* **Records**:
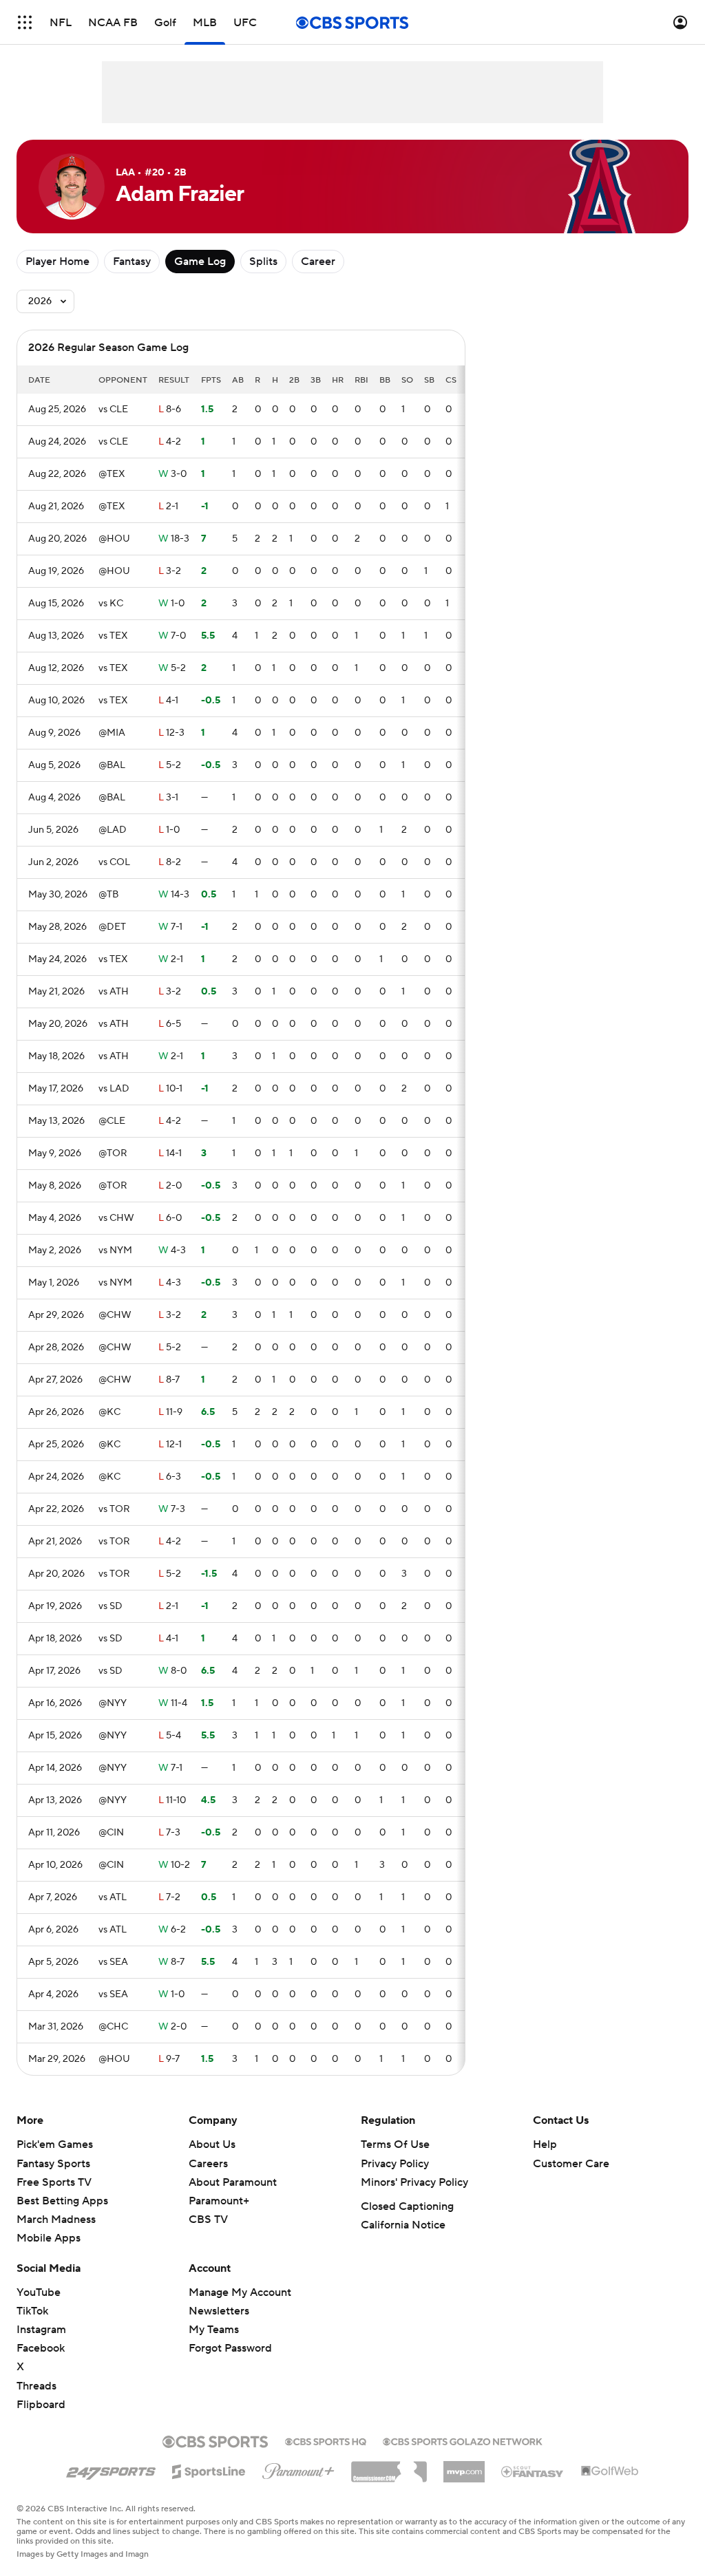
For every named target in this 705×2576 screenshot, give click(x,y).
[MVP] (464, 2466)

--

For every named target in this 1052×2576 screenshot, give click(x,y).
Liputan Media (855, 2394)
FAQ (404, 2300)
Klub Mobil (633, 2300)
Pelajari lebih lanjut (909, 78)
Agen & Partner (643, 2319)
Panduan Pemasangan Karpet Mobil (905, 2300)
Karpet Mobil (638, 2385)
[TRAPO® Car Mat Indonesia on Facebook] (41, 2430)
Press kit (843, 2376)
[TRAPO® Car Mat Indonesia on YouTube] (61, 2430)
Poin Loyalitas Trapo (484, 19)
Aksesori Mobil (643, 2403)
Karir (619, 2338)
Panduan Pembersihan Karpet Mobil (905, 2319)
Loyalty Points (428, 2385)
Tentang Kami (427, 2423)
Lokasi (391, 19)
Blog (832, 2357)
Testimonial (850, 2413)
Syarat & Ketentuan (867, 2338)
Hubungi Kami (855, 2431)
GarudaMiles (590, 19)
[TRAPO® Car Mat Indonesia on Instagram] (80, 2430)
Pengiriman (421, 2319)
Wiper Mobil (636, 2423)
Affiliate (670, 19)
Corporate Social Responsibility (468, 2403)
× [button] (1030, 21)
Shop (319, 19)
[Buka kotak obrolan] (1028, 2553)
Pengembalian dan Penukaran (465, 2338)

* **Task to complete**:
Whenever a line in the material above holds the string "Karpet", copy that line in full.

* **The completed task**:
Panduan Pemasangan Karpet Mobil (905, 2300)
Karpet Mobil (638, 2385)
Panduan Pembersihan Karpet Mobil (905, 2319)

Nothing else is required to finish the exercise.